One day at home in Cleveland sometime after that trip, I was lamenting that Cleveland did not have any beaches nearby I could take my son. “But we do!,” my father reminded me. Tentatively, I set out for the nearest beach on my google map, which is located in one of the most racially and economically segregated parts of our city.
Upon arriving, my son eagerly grabbed his “cubete,” and barely containing his excitement started running towards the water. A park personell walked sharply in our direction and informed us that pollution levels were so high that children could not even play on the sand near the water since it had rained the day before. My son’s face fell, his eyes full of confusion. He could see the water, he’d been looking forward to this for days, but he couldn’t go in? We walked along the edge of the beach, him staring longingly at the water and sand for a bit before leaving disappointed.
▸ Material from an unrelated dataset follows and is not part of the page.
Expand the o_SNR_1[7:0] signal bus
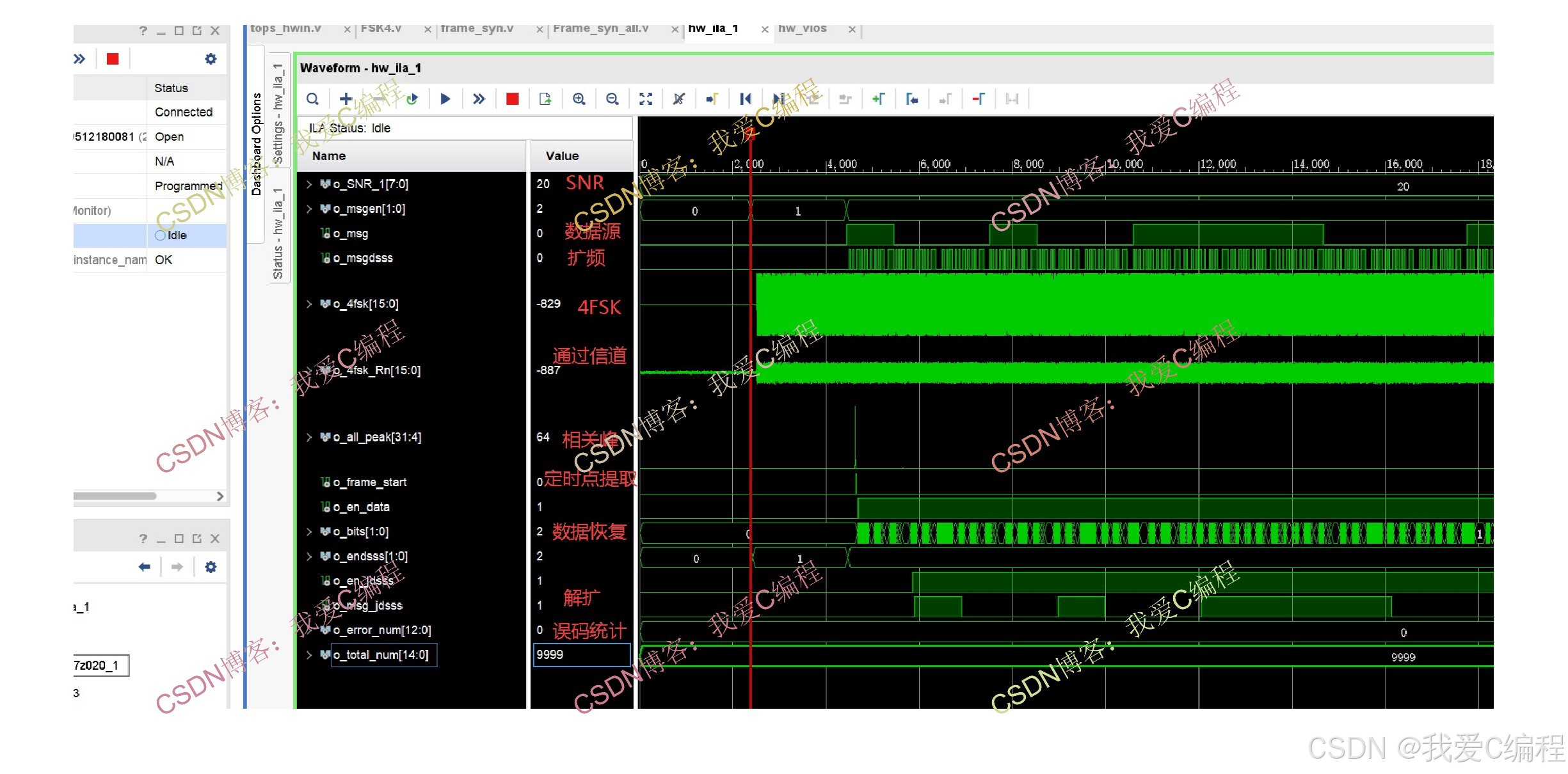The height and width of the screenshot is (774, 1568). pyautogui.click(x=309, y=184)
Another little kid was playing in the sand with his bucket and shovel despite the warnings. How I wished we could join them, all of us, without repercussions for the health of our children.
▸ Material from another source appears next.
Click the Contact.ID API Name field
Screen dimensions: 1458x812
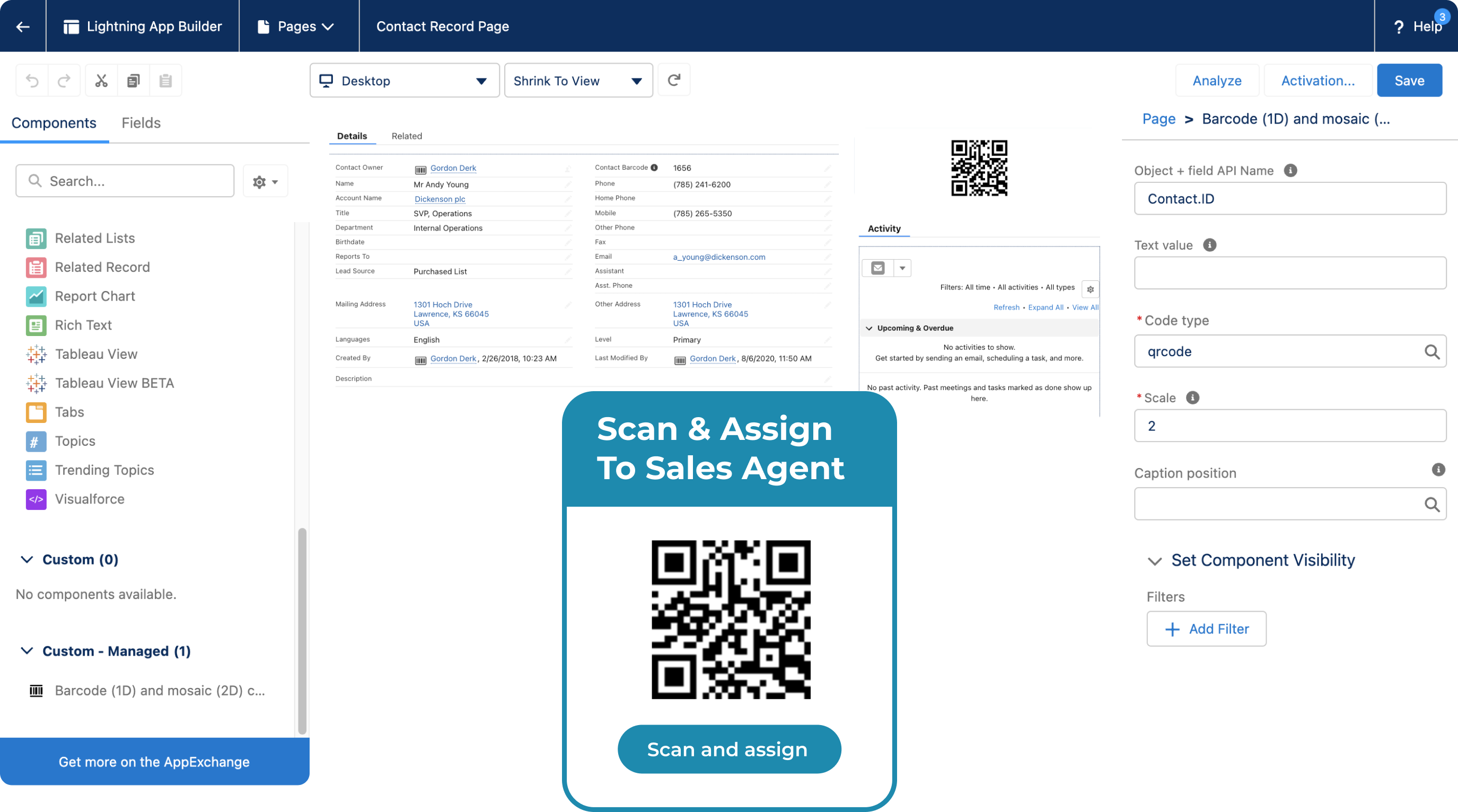pos(1290,199)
In time after leaving that beach, my anger at the injustice highlighted that day grew and grew. My child, and other chidren, were being robbed of the timeless activity of a child. To go to a body of water near their home and sit out under the sky, communing with nature, playing in the sand and water, with the knowledge that they would be safe and healthy.
This experience applied to the world at large highlighted for me deeply unjust inequalities, and a frighteningly too real look at the impacts of climate change at large. I want all children to grow up in a world where their water is safe to drink and play in, their air is clean and breathable, and parents don’t have to make the choice between keeping their children inside so that they can be healthy and safe, or allowing them to go outside under a big sky, and be one with nature.
What’s your favorite place to be?
My favorite place to be is surrounded by nature in summer somewhere, especially in the deciduous forests of the Midwest and northeast.
When you were a kid what was your favorite activity?
I loved swimming as a kid. I would survive the summers by spending all day every day at the pool.